■ **Task to carry out**
List every line of the data below that contains the string "height", matching case exactly.

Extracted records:
§
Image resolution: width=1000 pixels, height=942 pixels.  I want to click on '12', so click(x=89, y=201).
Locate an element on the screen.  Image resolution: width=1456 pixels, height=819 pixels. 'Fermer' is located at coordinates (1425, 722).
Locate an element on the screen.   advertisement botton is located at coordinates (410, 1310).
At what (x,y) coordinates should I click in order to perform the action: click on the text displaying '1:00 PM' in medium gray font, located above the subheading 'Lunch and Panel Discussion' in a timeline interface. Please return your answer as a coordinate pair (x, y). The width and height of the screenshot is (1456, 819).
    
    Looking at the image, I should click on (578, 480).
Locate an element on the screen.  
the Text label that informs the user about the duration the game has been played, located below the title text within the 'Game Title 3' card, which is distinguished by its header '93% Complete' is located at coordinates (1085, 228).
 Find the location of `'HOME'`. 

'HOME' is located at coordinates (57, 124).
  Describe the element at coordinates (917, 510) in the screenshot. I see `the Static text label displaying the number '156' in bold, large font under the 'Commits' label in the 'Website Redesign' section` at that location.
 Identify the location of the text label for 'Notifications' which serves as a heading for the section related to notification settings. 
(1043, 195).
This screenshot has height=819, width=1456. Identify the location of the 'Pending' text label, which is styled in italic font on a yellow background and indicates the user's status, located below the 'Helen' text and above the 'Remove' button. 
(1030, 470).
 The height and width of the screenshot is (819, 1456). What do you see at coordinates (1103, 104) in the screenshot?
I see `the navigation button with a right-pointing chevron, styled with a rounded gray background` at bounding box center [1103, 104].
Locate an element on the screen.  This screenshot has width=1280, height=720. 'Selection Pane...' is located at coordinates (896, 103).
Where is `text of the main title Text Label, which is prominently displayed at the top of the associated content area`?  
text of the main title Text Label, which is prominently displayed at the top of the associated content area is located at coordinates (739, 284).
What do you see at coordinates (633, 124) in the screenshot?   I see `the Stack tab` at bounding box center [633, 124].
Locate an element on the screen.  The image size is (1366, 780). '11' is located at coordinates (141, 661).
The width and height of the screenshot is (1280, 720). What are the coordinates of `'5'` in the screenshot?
§
■ **Reply**
Image resolution: width=1000 pixels, height=942 pixels.  I want to click on '12', so click(x=89, y=201).
Locate an element on the screen.  Image resolution: width=1456 pixels, height=819 pixels. 'Fermer' is located at coordinates (1425, 722).
At what (x,y) coordinates should I click in order to perform the action: click on the text displaying '1:00 PM' in medium gray font, located above the subheading 'Lunch and Panel Discussion' in a timeline interface. Please return your answer as a coordinate pair (x, y). The width and height of the screenshot is (1456, 819).
This screenshot has height=819, width=1456. Identify the location of the 'Pending' text label, which is styled in italic font on a yellow background and indicates the user's status, located below the 'Helen' text and above the 'Remove' button. 
 The height and width of the screenshot is (819, 1456). What do you see at coordinates (1103, 104) in the screenshot?
Locate an element on the screen.  This screenshot has width=1280, height=720. 'Selection Pane...' is located at coordinates (896, 103).
The width and height of the screenshot is (1280, 720). What are the coordinates of `'5'` in the screenshot?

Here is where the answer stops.